When Matthew Chanda made his ringwalk on November 12th 2016 the building, canvas and ropes were all familiar, but everything else was new. Only two fights previously he was fighting for a Southern Area title at York Hall and now in only his eighth bout he was back at the same venue and now fighting for a Commonwealth title against undefeated and much feared ex-Olympian Duke Micah. Less a step up in class, this was a pole vault in standards, a triple jump in abilities.
Micah had torn through the bantamweight division, the Ghanaian wrecking ball had stopped 17 of his 18 opponents, winning the other bout on points. Chanda was favoured by few. But the fight wasn’t a one-sided beating. It wasn’t the destruction many had predicted. Chanda held his own, showed his usual effervescent style of walking into the space and letting his hands go to head, body, head; anywhere a gap opened. Micah had to stop loading up on the big shots he was renowned for and start to display some of the skills that got earned him an Olympic place.

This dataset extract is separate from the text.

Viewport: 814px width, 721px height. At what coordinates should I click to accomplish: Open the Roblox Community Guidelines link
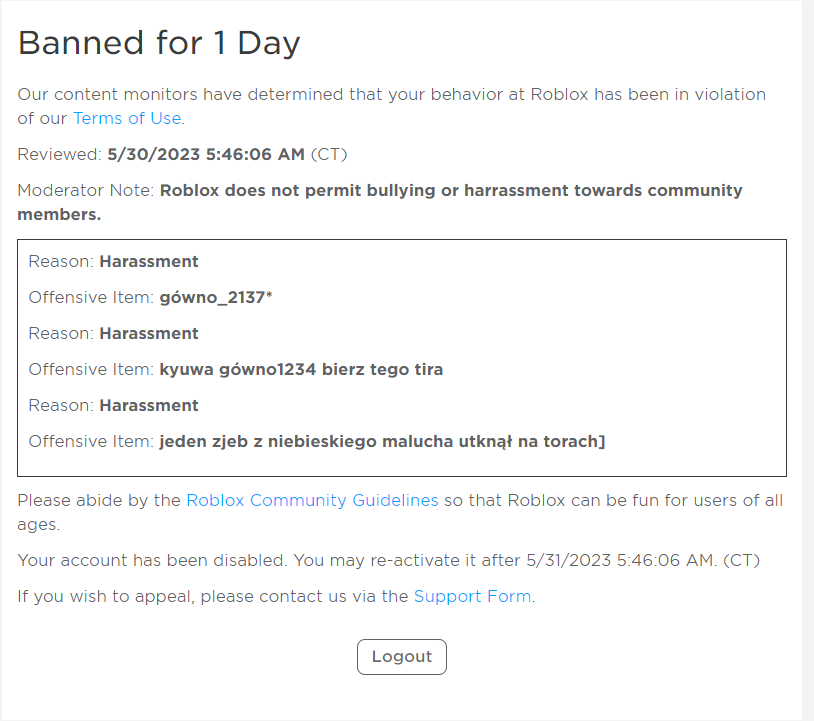312,500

12 tough, frantic rounds passed. The pace only occasionally slowed, but both men showed the kind of desire and heart that is only displayed when two people really want something. You know, REALLY want something. The judges were split, but it was Micah who garnered the favour of two of them, the other siding with Chanda. The Ghanaian walking away with the Commonwealth bantamweight belt, Chanda walking away with a new army of fans and the kind of respect only the toughest deserve.
“I have confidence in my ability, I have from the start. I went in there believing I was that good, but now I know” says Chanda when he looks back at that night in east London. “I didn’t have any doubts in taking that fight. On paper he was the best fighter I have fought but I fought top kids in the amateurs as well. I fought Martin Ward in the amateurs and thought I did enough to beat him. I’ve mixed it with some good, top fighters and given as good as I got. I just hadn’t done it on that stage, I’ve done it in the gym. Doing it in front of people is a different pressure but I know now I am good enough to do it.”
Chanda speaks now as a fighter who knows where he belongs. The Micah fight has raised his profile in the sport, but also acted as a boost which he says, despite the first loss in his career, will make him a new force for the future. “It gives me more confidence in training and in sparring, I know I’m at that level and it makes me a different monster now. You can believe something, but I went in the first round thinking ‘he might hit me in the first round and I go’ – but then as the fight went on and I felt his punches I knew I was at that level.
Looking at his boxing ability, stepping in and out, or his feinting, I matched all of that technically. I grew as a fighter from it. Beforehand I believed it, afterwards I knew it. Belief and confidence makes a dangerous fighter.”
Like good fighters do, Chanda doesn’t dwell on the disappointment or blame others for the loss but instead is reflective and manages to pick apart where he feels he underperformed on the biggest night of his career. So is Micah an opponent he would like to share a ring with again?
“I’d love that fight down the line. There were things I did that I shouldn’t have done; got too close and spoiled my own work. I also didn’t feint enough, just little things that I could do differently. I didn’t let enough combination go to show the judges I was hitting him. I could have made the fight a lot clearer but that’s my fault. Also experience because to be fair to him he was good, at one point I had him going on his bike as he knew on the inside I had the better of him. He knew how to adapt and structure a fight, change it when it wasn’t going his way.”